Texas authorities on horseback and foot searched a gravel pit near Waco yesterday for the body of missing Baylor basketball player Patrick Dennehy as his former teammate, Marylander Carlton Dotson, was held without bail in Chestertown on murder charges.
A Kent County judge said yesterday morning that a hearing would be held within 30 days to determine whether Dotson would be extradited to Texas to face charges that could bring the death penalty.
A Texas arrest warrant says Dotson, who helped his high school team win a state championship, admitted killing Dennehy, a friend and former roommate.
The rush of activity contrasted with the previous two weeks, during which Dotson - called by Waco police "a person of interest" - had gone into seclusion with relatives on the Eastern Shore.
Last week, he emerged to call authorities in Cambridge and met with them and the FBI for five hours. On Sunday, in Chestertown, he called 911 and told local police he needed help. After spending hours under observation in a hospital, he asked to talk to the FBI and Monday night was charged, bringing a crush of national news media to the waterfront town.
People who spent time recently with Dotson on the Eastern Shore portrayed a young man deteriorating physically and emotionally under the strain of being publicly named in a sensational case of suspected murder.
Dennehy, 21, vanished in mid-June, shortly after telling friends that he and Dotson were being threatened and had bought guns to protect themselves. As Waco police investigated the disappearance as a homicide, Dotson, who had recently lost his basketball scholarship to Baylor, came home to Hurlock, a town of about 1,900 people near Cambridge. He said nothing about Dennehy's disappearance to those closest to him, family members and his former high school coach.
Sunday night, in his second call to authorities, Dotson told a 911 operator that he was hearing voices, Chestertown Police Chief Walter Coryell said.
Two local police officers, not realizing that Dotson was a key figure in a possible murder case, took him to Chester River Hospital Center, where he spent the night in the emergency room. There he asked to talk to an FBI agent and confessed to the killing, law enforcement sources told The Sun and The Dallas Morning News yesterday. Waco police spokesman Sgt. Ryan Holt told the Morning News that Dotson described the location of Dennehy's body.
Dotson's lead attorney, Grady Irvin Jr. of St. Petersburg, Fla., described his client as confused and said the 21-year-old was wandering around his home near Hurlock muttering Bible passages.

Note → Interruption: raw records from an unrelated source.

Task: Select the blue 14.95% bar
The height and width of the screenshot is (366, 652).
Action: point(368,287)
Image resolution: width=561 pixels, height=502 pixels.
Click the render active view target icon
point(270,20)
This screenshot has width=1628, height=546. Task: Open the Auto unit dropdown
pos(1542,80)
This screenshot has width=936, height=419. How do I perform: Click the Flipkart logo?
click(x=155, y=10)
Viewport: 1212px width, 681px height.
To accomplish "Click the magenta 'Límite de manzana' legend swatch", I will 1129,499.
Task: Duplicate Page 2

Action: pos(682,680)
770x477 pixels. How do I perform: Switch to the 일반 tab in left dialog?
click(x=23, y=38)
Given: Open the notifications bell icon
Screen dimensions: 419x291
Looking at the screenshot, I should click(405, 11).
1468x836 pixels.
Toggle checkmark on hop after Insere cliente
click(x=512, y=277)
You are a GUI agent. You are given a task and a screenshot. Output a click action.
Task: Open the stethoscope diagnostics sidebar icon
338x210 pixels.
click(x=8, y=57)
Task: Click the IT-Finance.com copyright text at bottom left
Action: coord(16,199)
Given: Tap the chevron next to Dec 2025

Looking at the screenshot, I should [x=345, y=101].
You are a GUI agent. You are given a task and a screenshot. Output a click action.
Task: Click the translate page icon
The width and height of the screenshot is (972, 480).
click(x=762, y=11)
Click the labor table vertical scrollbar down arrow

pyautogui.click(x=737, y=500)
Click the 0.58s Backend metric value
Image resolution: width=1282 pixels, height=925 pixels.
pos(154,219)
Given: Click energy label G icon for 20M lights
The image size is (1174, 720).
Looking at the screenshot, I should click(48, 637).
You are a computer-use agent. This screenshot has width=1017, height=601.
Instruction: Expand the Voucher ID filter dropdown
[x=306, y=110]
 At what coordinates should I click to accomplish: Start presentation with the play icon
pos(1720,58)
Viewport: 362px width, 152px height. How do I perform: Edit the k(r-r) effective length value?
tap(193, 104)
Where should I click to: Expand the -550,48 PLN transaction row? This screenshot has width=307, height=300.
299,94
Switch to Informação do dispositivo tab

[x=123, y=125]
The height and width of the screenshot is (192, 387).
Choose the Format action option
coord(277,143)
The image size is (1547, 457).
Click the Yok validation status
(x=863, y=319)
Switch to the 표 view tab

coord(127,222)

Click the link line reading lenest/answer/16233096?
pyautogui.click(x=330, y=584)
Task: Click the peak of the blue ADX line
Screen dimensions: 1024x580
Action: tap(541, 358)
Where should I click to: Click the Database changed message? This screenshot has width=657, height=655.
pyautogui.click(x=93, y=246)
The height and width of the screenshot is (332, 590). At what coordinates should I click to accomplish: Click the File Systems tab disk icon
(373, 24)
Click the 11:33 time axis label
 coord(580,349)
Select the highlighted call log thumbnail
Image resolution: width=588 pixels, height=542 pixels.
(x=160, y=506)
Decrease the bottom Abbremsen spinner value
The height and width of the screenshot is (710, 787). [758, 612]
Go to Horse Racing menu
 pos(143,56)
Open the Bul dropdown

"A major concern at this time is Carlton's mental state," said Irvin, who plans to fight extradition.
Melissa Kethley, Dotson's estranged wife, told the Associated Press yesterday that she does not believe he killed Dennehy. "I've known that he's needed psychological help for a very long time," she said. "Maybe, if he did do this, it's a blessing in disguise, and he can get the help he needs."
Dorchester County Sheriff James W. Phillips Jr. was skeptical. Phillips met Dotson on Thursday, when the young man went to the sheriff's office for a long, inconclusive talk with local authorities and a Salisbury-based FBI agent.
"He seemed perfectly normal to me," Phillips said yesterday, suggesting that Dotson's attorneys were laying the groundwork for a possible insanity defense.
Relatives said recent media attention led Dotson to spend much of his time away from Hurlock, where in 1999 he led the North Dorchester High School team to the state Class 1A championship. Most of the time he was living 55 miles north in Chestertown, at his grandmother's house.
"He's been staying with us for a little over a month," said Elbert Hicks, Dotson's step-grandfather. "Everybody was always calling all the time [in Hurlock], and he just couldn't rest. It's a shaky situation with the media. Nothing like this has ever happened."
Unlike the stars on top-ranked college teams, Dotson was not surrounded by an entourage of agents, scouts and hangers-on. The young guard, a walk-on at Baylor, found himself alone most of the time with not much to do except talk on the phone to his lawyer and idly shoot baskets with a 15-year-old cousin, Hicks said.
For the first time since February, he got in touch with his former high school coach, Victor Burns.
On Thursday, Dotson called the Dorchester County Sheriff's Department at 2:15 p.m., said he wanted to make a statement and asked that the FBI be present. Two Dorchester sheriff's detectives picked him up at his home and took him to the county emergency services complex about 3:30 p.m. An agent from the FBI's Salisbury office sat in on the interview, sheriff's officials said.
"He wanted to talk; we listened," Phillips, the Dorchester County sheriff, said that night.